Our Empirical Investigation of Representation Learning for Imitation (EIRLI) has two main goals:

To create a modular algorithm definition system that allows researchers to easily pick and choose from a wide array of commonly used design axes
To facilitate testing of representations within the context of sequential learning, particularly imitation learning and offline reinforcement learning

Common Use Cases

Do you want to…

Reproduce our results? You can find scripts and instructions here to help reproduce our benchmark results.
Design and experiment with a new representation learning algorithm using our modular components? You can find documentation on that here
Use our algorithm definitions in a setting other than sequential learning? The base example here demonstrates this simplified use case

Otherwise, you can see our full ReadTheDocs documentation here.

Modular Algorithm Design

This library was designed in a way that breaks down the definition of a representation learning algorithm into several key parts. The intention was that this system be flexible enough many commonly used algorithms can be defined through different combinations of these modular components.

The design relies on the central concept of a "context" and a "target". In very rough terms, all of our algorithms work by applying some transformation to the context, some transformation to the target, and then calculating a loss as a function of those two transformations. Sometimes an extra context object is passed in

Some examples are:

In SimCLR, the context and target are the same image frame, and augmentation and then encoding is applied to both context and target. That learned representation is sent through a decoder, and then the context and target representations are pulled together with a contrastive loss.
In TemporalCPC, the context is a frame at time t, and the target a frame at time t+k, and then, similarly to SimCLR above, augmentation is applied to the frame before it's put through an encoder, and the two resulting representations pulled together
In a Variational Autoencoder, the context and target are the same image frame. An bottleneck encoder and then a reconstructive decoder are applied to the context, and this reconstructed context is compared to the target through a L2 pixel loss
A Dynamics Prediction model can be seen as an conceptual combination of an autoencoder (which tries to predict the current full image frame) and TemporalCPC, which predicts future information based on current information. In the case of a Dynamics model, we predict a future frame (the target) given the current frame (context) and an action as extra context.

This abstraction isn't perfect, but we believe it is coherent enough to allow for a good number of shared mechanisms between algorithms, and flexible enough to support a wide variety of them.

The modular design mentioned above is facilitated through the use of a number of class interfaces, each of which handles a different component of the algorithm. By selecting different implementations of these shared interfaces, and creating a RepresentationLearner that takes them as arguments, and handles the base machinery of performing transformations.

TargetPairConstructer - This component takes in a set of trajectories (assumed to be iterators of dicts containing 'obs' and optional 'acts', and 'dones' keys) and creates a dataset of (context, target, optional extra context) pairs that will be shuffled to form the training set.
Augmenter - This component governs whether either or both of the context and target objects are augmented before being passed to the encoder. Note that this concept only meaningfully applies when the object being augmented is an image frame.

• Record extracts
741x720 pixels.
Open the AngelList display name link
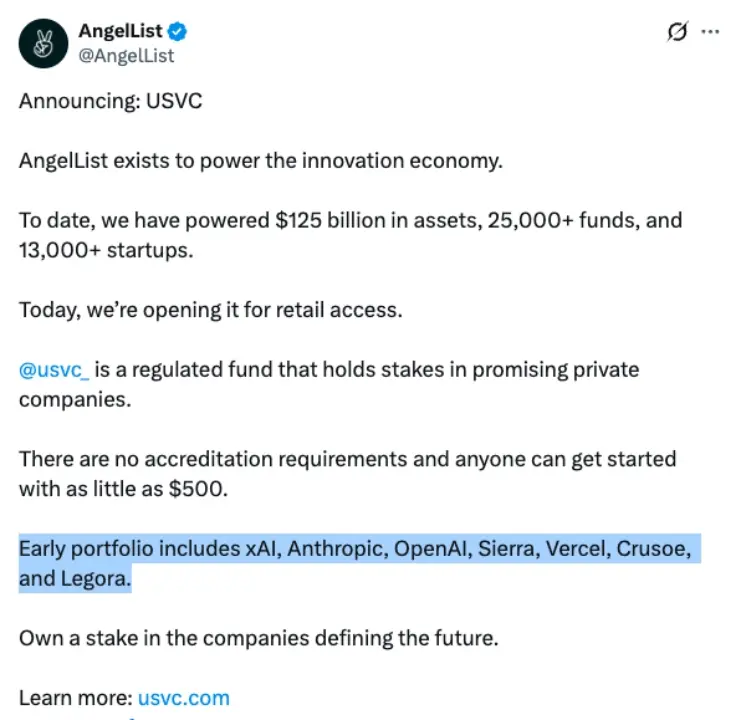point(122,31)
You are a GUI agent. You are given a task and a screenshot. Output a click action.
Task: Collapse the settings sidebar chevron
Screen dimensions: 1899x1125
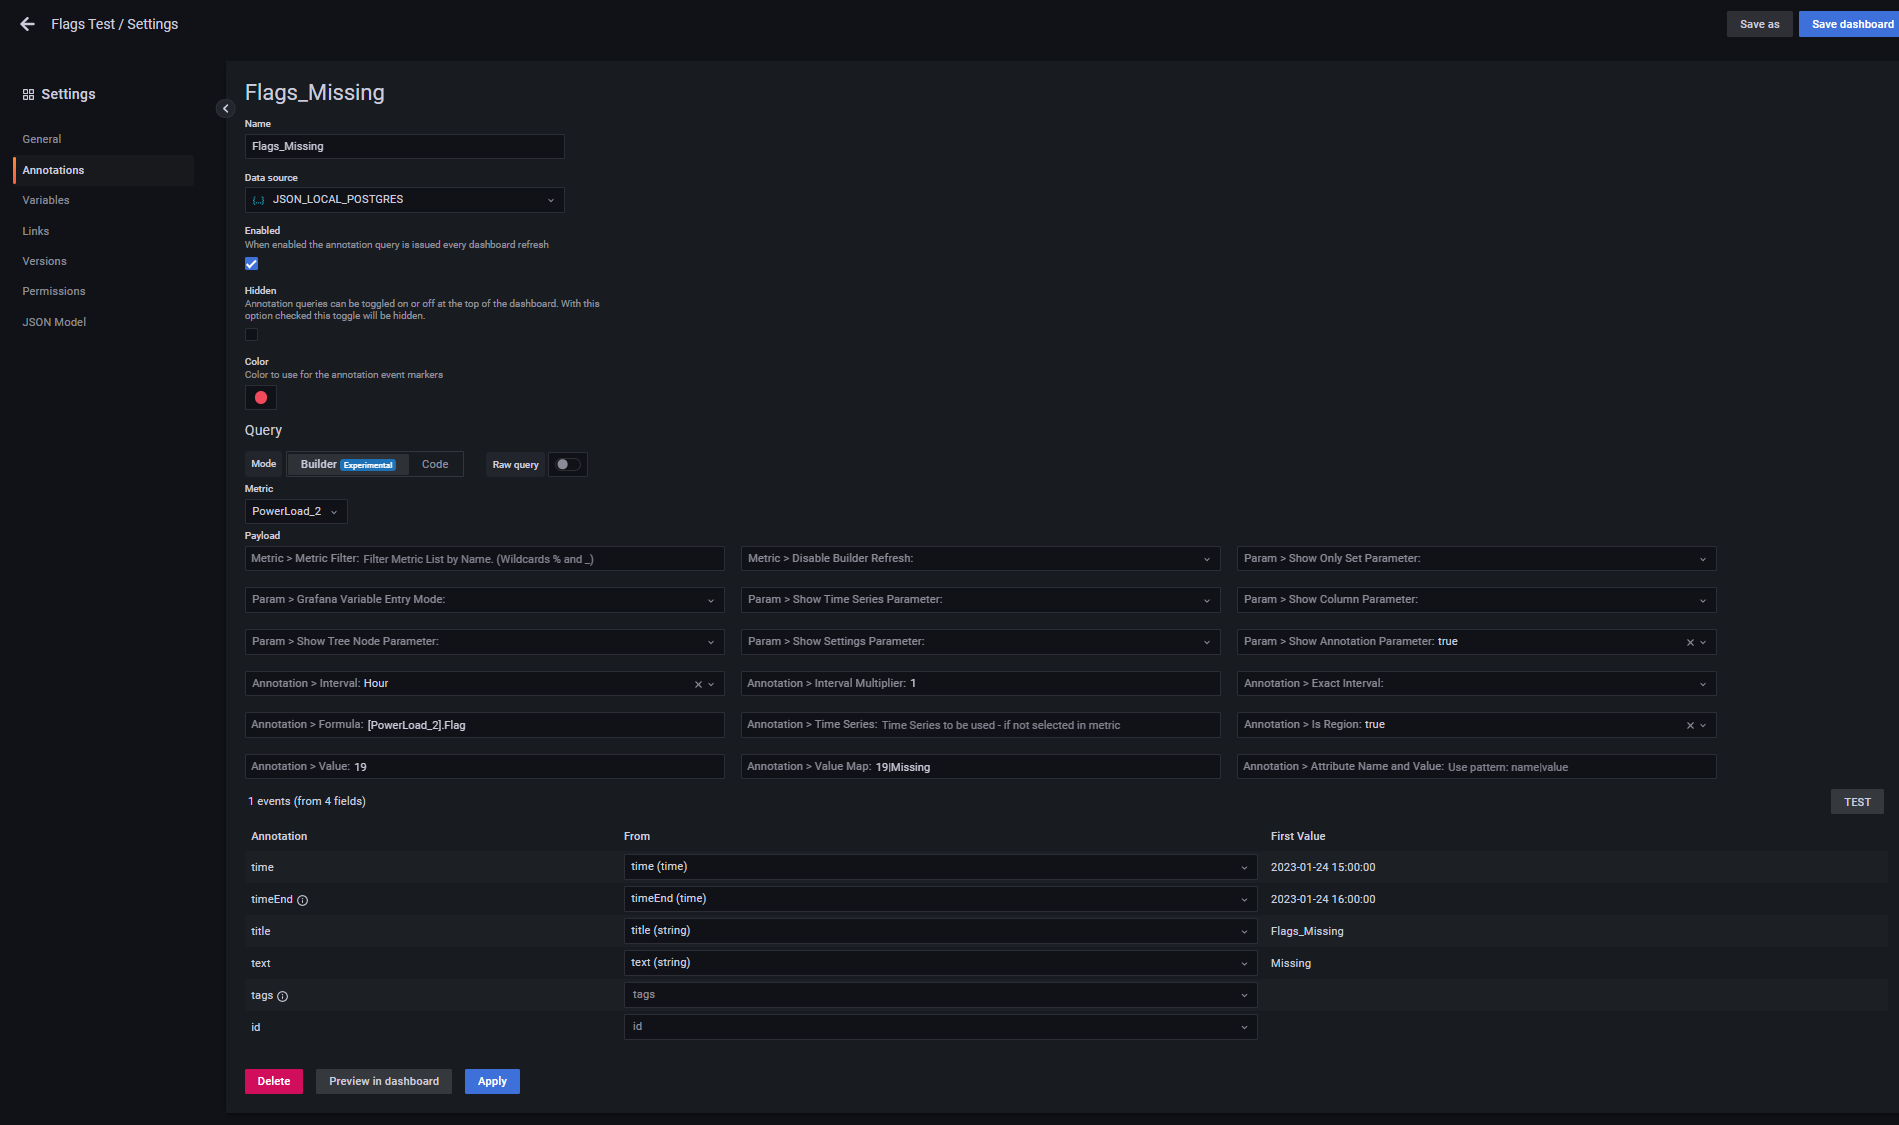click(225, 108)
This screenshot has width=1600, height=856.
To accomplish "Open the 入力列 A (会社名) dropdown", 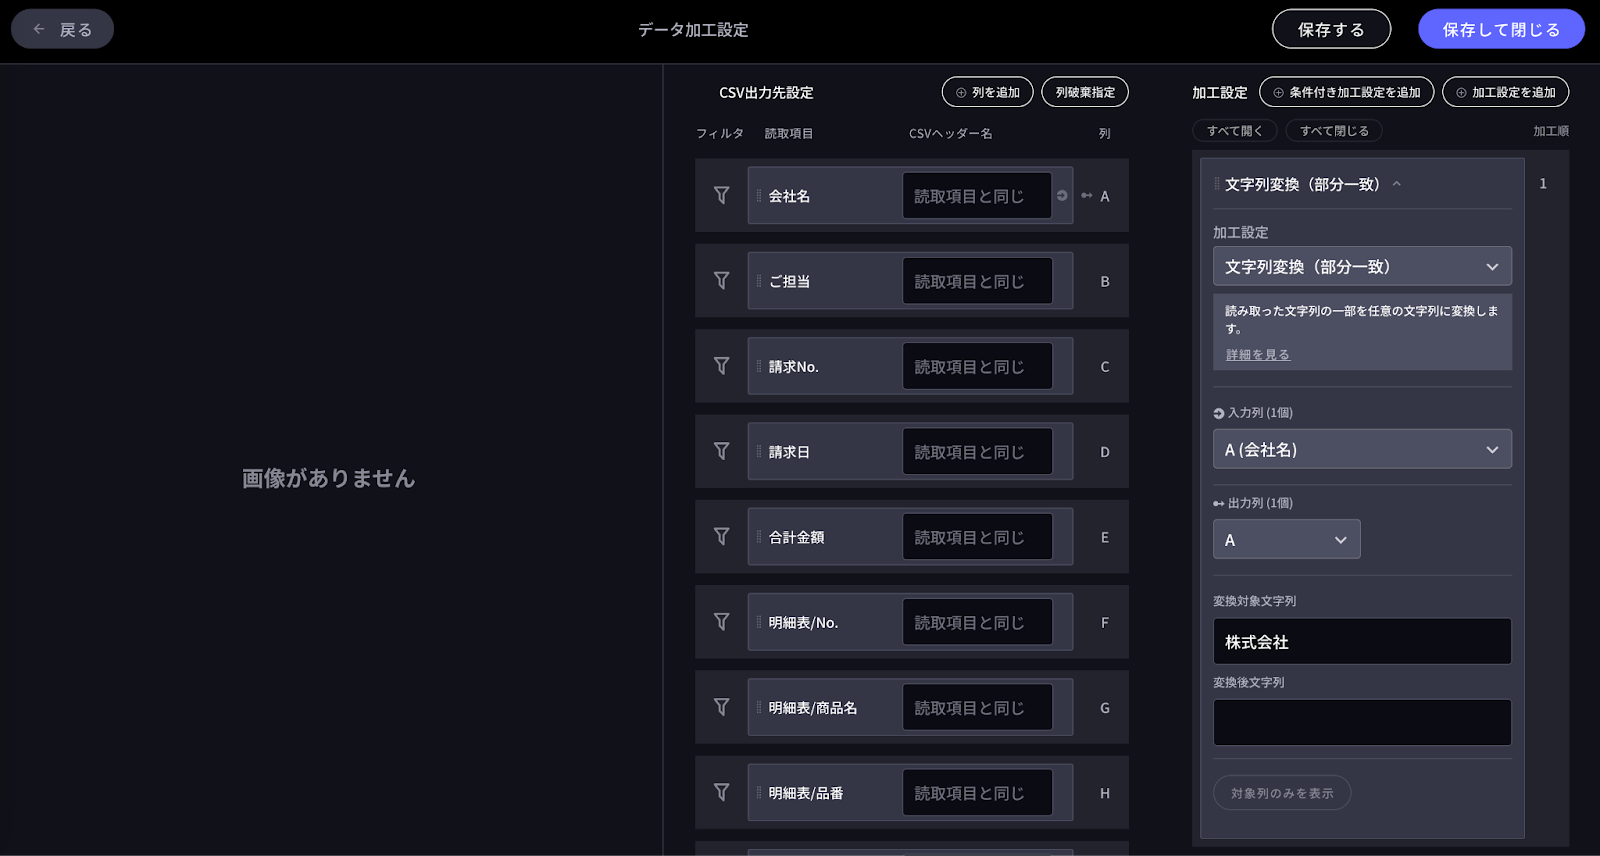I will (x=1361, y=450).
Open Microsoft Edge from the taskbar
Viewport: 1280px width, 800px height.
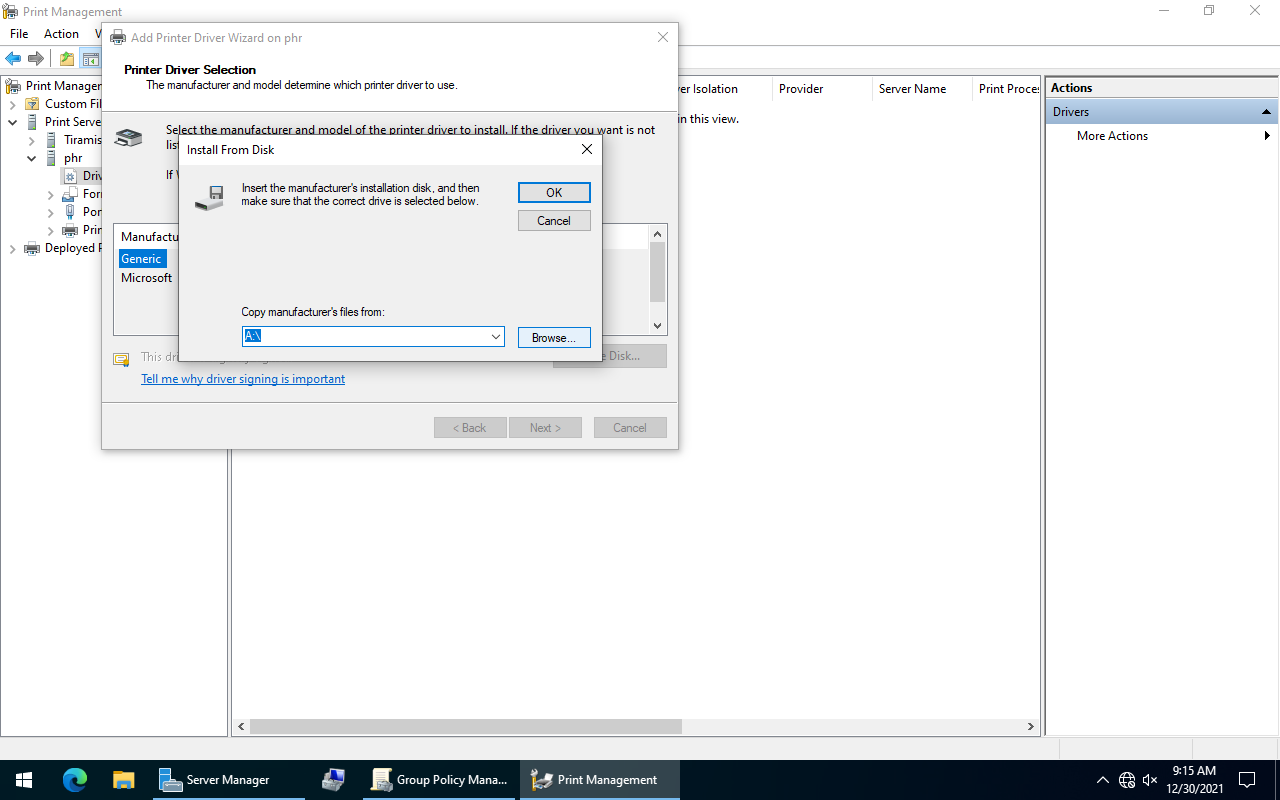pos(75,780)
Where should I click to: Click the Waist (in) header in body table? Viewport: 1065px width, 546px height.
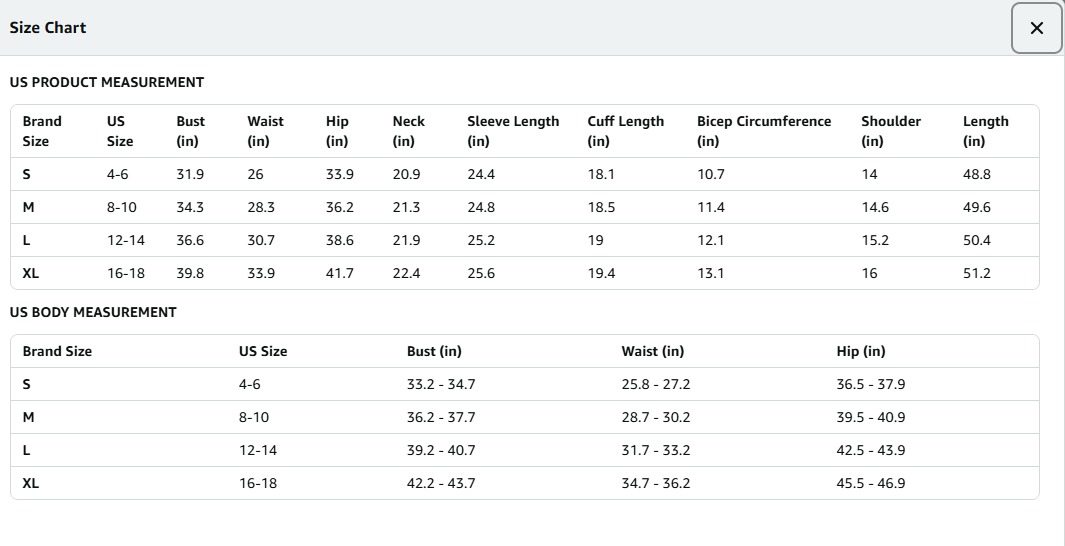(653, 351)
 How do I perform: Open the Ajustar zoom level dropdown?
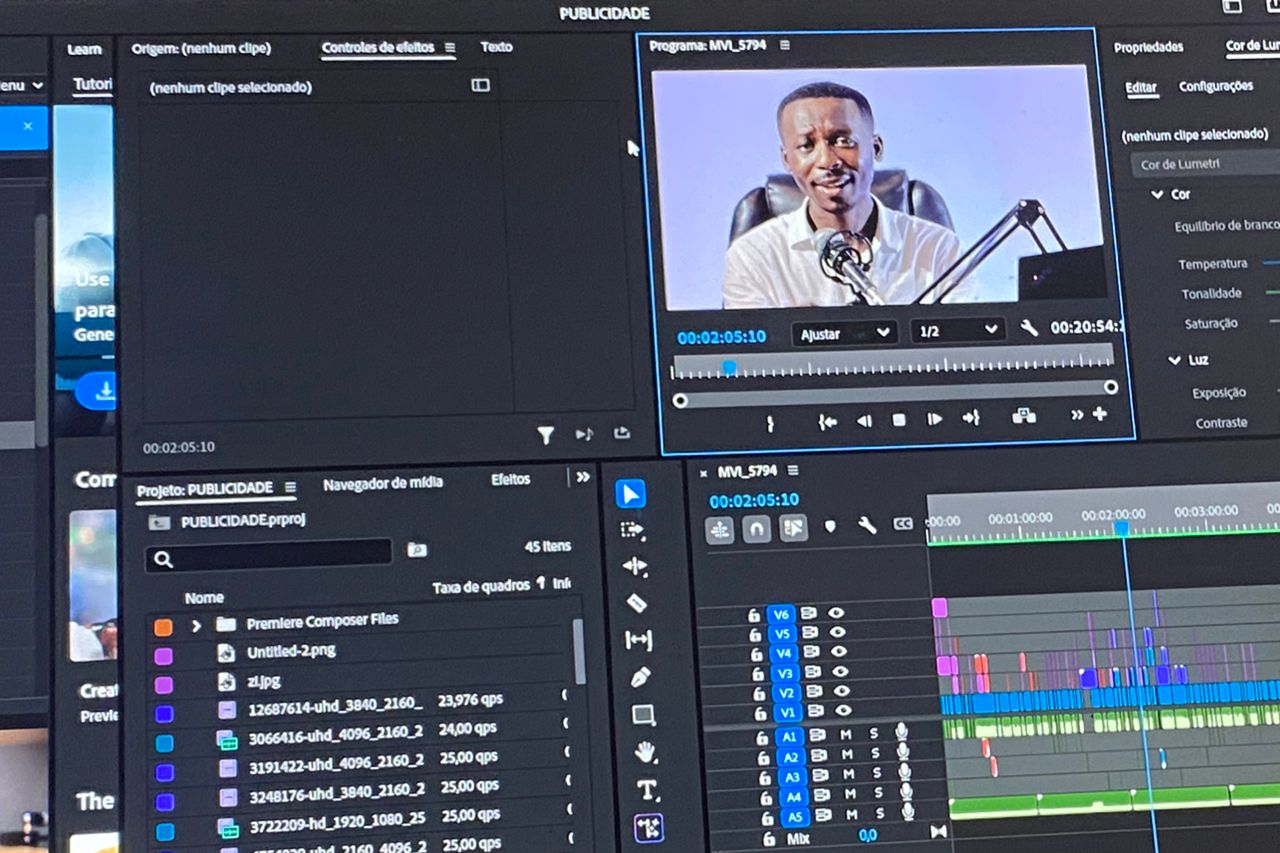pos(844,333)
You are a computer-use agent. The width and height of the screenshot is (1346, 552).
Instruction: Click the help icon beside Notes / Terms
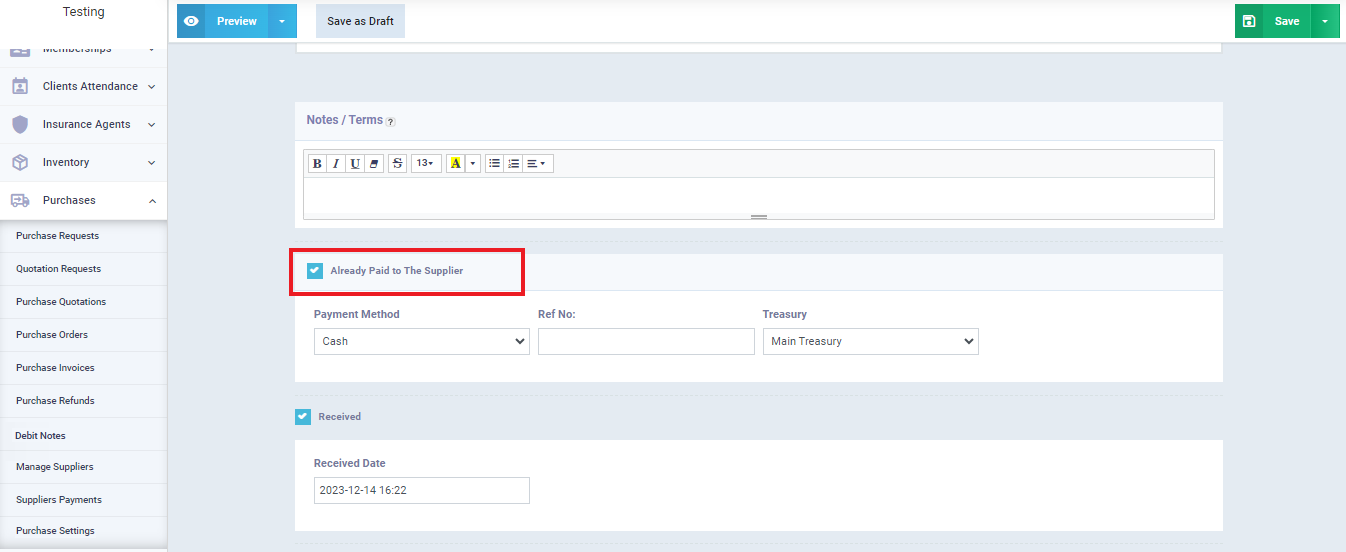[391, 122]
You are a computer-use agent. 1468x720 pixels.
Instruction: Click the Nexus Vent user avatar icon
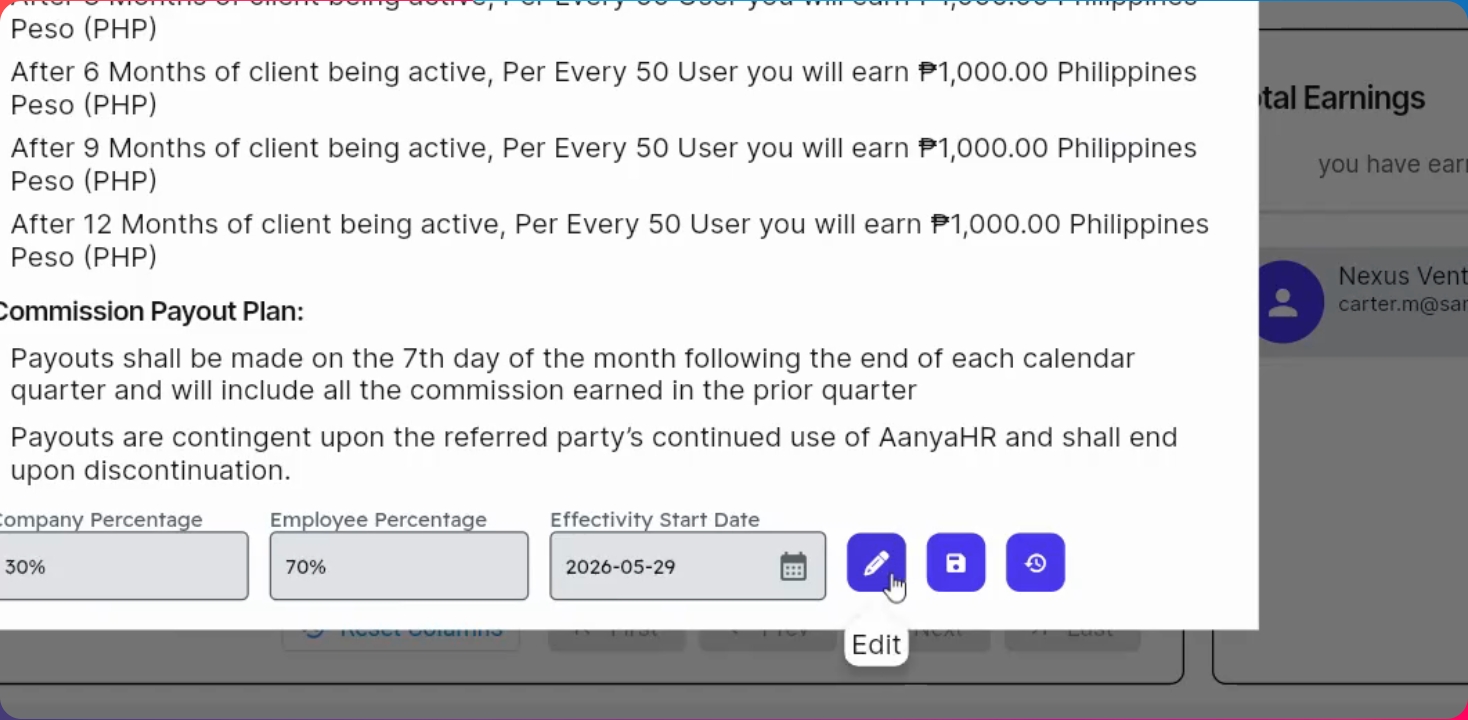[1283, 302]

• Instructions
a) Reproduce the passage of the EIRLI text from "In SimCLR, the" up to and including "a contrastive loss.".
b) Format the entries above as a numbered list, running from the line containing "You are a computer-use agent. 1468x720" through the final line of the entries. Omit blank lines and the pictures.

• Answer set
a)
In SimCLR, the context and target are the same image frame, and augmentation and then encoding is applied to both context and target. That learned representation is sent through a decoder, and then the context and target representations are pulled together with a contrastive loss.

b)
1. You are a computer-use agent. 1468x720 pixels.
2. Instruction: Click the Nexus Vent user avatar icon
3. [1283, 302]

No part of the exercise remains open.